**** Material provided ****

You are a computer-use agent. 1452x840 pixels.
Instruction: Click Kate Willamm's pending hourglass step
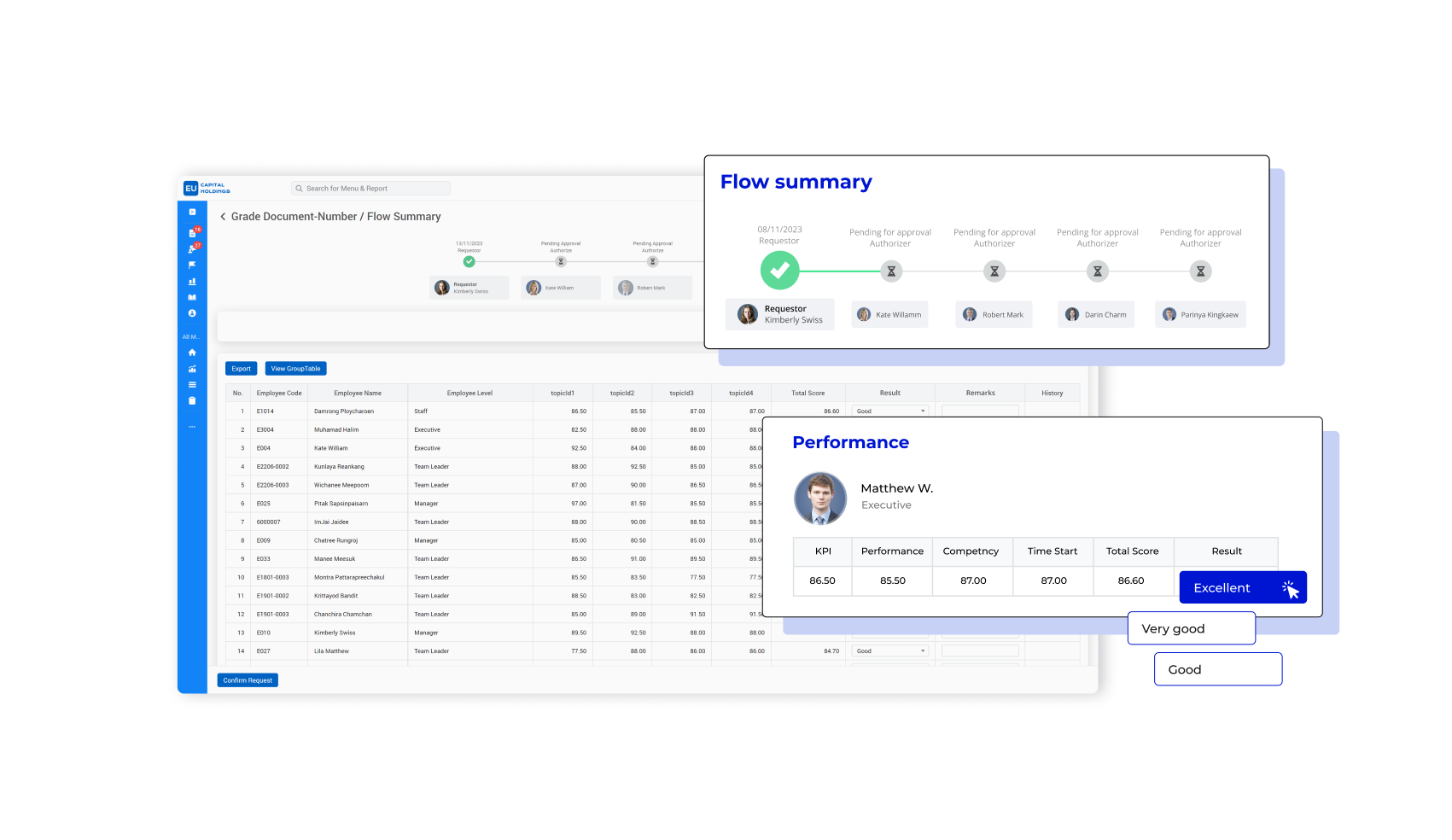pyautogui.click(x=890, y=271)
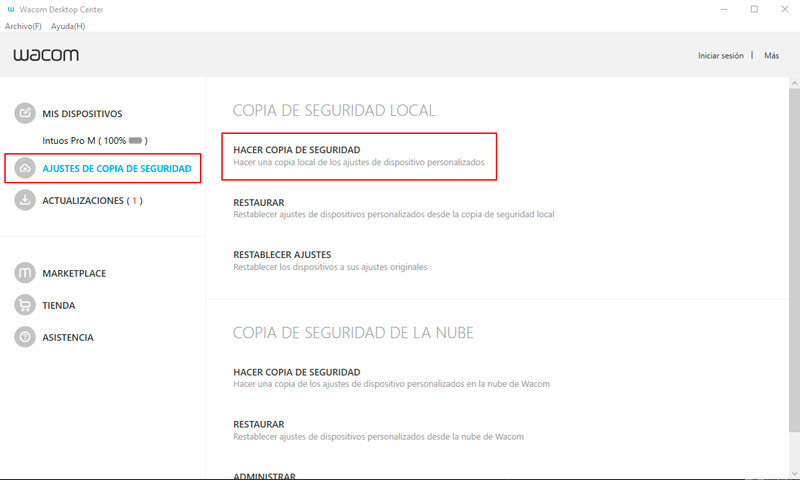800x480 pixels.
Task: Click the Actualizaciones download icon
Action: pos(25,201)
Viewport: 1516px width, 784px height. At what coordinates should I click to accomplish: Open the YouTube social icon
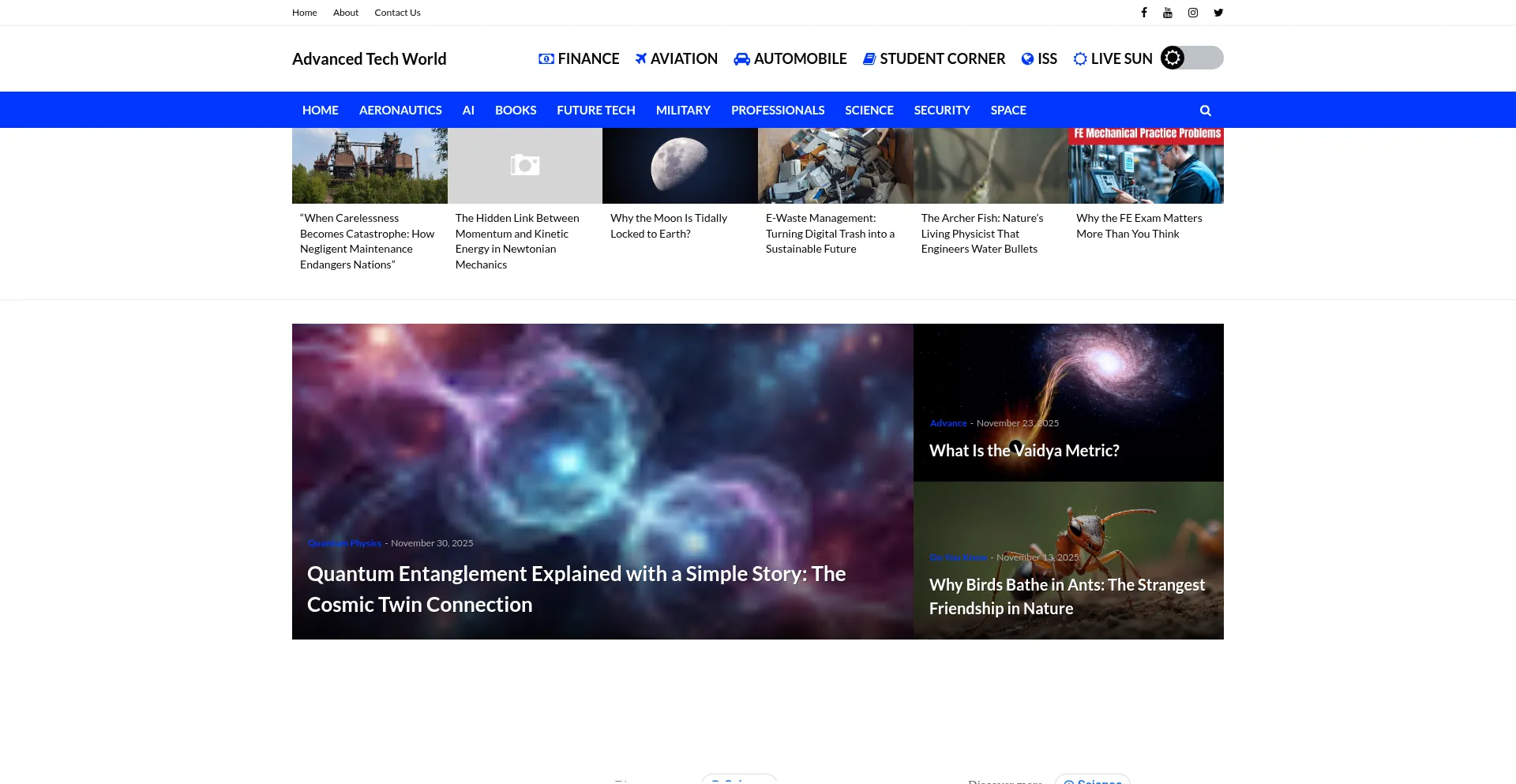click(x=1168, y=13)
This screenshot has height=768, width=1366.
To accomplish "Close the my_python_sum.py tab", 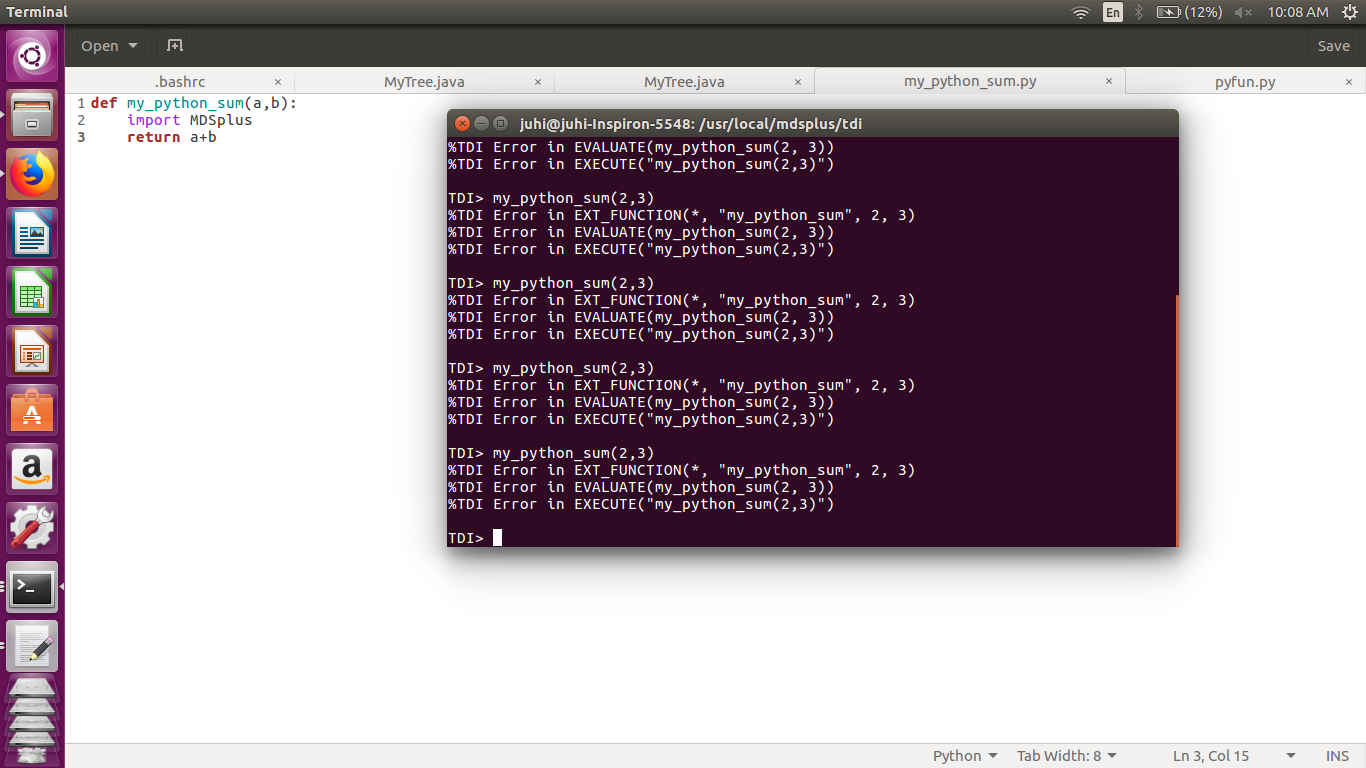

****

## Directions
In your copy of the material, match every word exactly and include no pictures.

## Solution to the problem
You are a computer-use agent. 1452x840 pixels.
Instruction: Click Kate Willamm's pending hourglass step
pyautogui.click(x=890, y=271)
800x480 pixels.
Task: Click the Actualizaciones download icon
Action: pos(25,201)
Viewport: 1516px width, 784px height. At what coordinates should I click to accomplish: Open the YouTube social icon
click(x=1168, y=13)
This screenshot has height=768, width=1366.
To accomplish "Close the my_python_sum.py tab", 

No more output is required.